(Data shown begins)

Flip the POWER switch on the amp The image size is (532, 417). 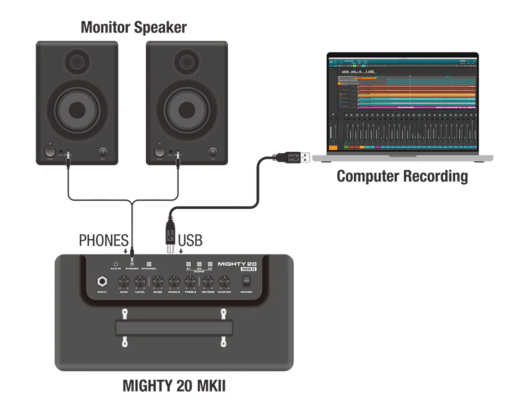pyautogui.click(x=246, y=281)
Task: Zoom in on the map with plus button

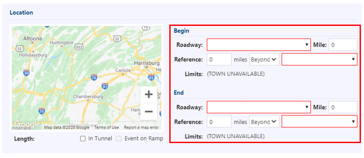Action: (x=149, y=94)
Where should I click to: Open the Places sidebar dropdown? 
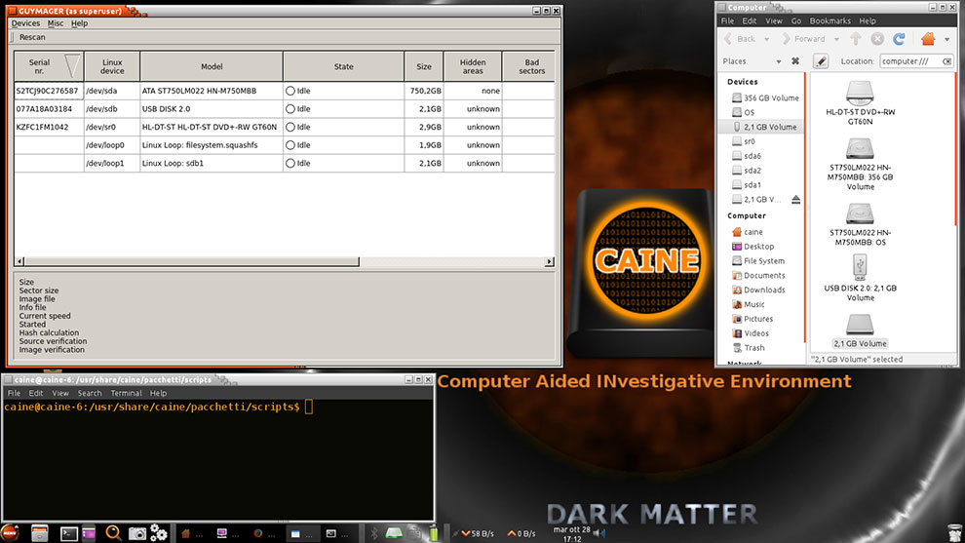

(Data shown ends)
(Data shown begins)

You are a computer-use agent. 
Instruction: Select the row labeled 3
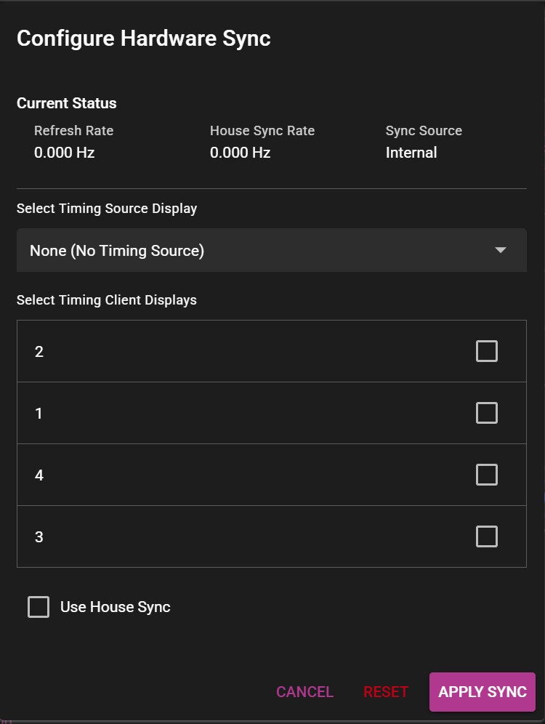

(Data shown ends)

> [Action item]: In the listing above, find the line with "You are a computer-use agent." and the line with "Instruction: Select the row labeled 3", then reproduce both and every line between them exactly.

> [Answer for this exercise]:
You are a computer-use agent. 
Instruction: Select the row labeled 3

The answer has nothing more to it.